Data excerpts Block Start

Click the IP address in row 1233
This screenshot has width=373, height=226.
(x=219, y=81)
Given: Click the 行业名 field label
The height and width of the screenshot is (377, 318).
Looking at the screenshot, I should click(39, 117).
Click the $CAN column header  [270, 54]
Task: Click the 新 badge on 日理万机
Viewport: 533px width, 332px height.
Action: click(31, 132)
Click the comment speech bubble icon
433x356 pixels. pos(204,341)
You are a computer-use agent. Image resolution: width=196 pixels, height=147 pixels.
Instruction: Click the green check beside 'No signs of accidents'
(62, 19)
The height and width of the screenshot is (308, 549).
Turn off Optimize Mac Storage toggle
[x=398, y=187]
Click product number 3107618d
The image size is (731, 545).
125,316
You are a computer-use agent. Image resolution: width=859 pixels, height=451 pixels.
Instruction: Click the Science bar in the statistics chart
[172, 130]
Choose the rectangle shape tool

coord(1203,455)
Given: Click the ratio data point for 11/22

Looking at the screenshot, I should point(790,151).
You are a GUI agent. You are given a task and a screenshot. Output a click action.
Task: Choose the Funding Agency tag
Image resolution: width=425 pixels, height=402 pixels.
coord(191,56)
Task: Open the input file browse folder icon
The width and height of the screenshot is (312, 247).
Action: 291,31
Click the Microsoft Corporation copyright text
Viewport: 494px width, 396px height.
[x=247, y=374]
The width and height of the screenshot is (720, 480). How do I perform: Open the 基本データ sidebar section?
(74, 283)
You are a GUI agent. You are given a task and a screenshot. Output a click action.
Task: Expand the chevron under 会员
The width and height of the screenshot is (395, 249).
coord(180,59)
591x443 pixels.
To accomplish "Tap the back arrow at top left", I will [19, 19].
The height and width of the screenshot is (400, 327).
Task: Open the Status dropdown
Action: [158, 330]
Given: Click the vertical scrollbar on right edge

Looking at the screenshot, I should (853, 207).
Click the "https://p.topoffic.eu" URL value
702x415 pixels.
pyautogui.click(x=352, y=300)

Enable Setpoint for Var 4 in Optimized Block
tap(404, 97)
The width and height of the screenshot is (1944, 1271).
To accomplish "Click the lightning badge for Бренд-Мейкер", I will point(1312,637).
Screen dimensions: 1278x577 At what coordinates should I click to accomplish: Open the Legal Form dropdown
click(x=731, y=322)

Data excerpts Block End

Try it: Copy out each line above, character for character.

Output below:
Click the IP address in row 1233
This screenshot has width=373, height=226.
(x=219, y=81)
Given: Click the 行业名 field label
The height and width of the screenshot is (377, 318).
Looking at the screenshot, I should click(39, 117).
Click the $CAN column header  [270, 54]
Task: Click the 新 badge on 日理万机
Viewport: 533px width, 332px height.
Action: click(31, 132)
Click the comment speech bubble icon
433x356 pixels. pos(204,341)
You are a computer-use agent. Image resolution: width=196 pixels, height=147 pixels.
Instruction: Click the green check beside 'No signs of accidents'
(62, 19)
The height and width of the screenshot is (308, 549).
Turn off Optimize Mac Storage toggle
[x=398, y=187]
Click product number 3107618d
The image size is (731, 545).
125,316
You are a computer-use agent. Image resolution: width=859 pixels, height=451 pixels.
Instruction: Click the Science bar in the statistics chart
[172, 130]
Choose the rectangle shape tool

coord(1203,455)
Given: Click the ratio data point for 11/22

Looking at the screenshot, I should point(790,151).
You are a GUI agent. You are given a task and a screenshot. Output a click action.
Task: Choose the Funding Agency tag
Image resolution: width=425 pixels, height=402 pixels.
coord(191,56)
Task: Open the input file browse folder icon
The width and height of the screenshot is (312, 247).
Action: 291,31
Click the Microsoft Corporation copyright text
Viewport: 494px width, 396px height.
[x=247, y=374]
The width and height of the screenshot is (720, 480). How do I perform: Open the 基本データ sidebar section?
(74, 283)
You are a GUI agent. You are given a task and a screenshot. Output a click action.
Task: Expand the chevron under 会员
The width and height of the screenshot is (395, 249).
coord(180,59)
591x443 pixels.
To accomplish "Tap the back arrow at top left", I will [19, 19].
The height and width of the screenshot is (400, 327).
Task: Open the Status dropdown
Action: [158, 330]
Given: Click the vertical scrollbar on right edge

Looking at the screenshot, I should (853, 207).
Click the "https://p.topoffic.eu" URL value
702x415 pixels.
pyautogui.click(x=352, y=300)

Enable Setpoint for Var 4 in Optimized Block
tap(404, 97)
The width and height of the screenshot is (1944, 1271).
To accomplish "Click the lightning badge for Бренд-Мейкер", I will point(1312,637).
Screen dimensions: 1278x577 At what coordinates should I click to accomplish: Open the Legal Form dropdown
click(x=731, y=322)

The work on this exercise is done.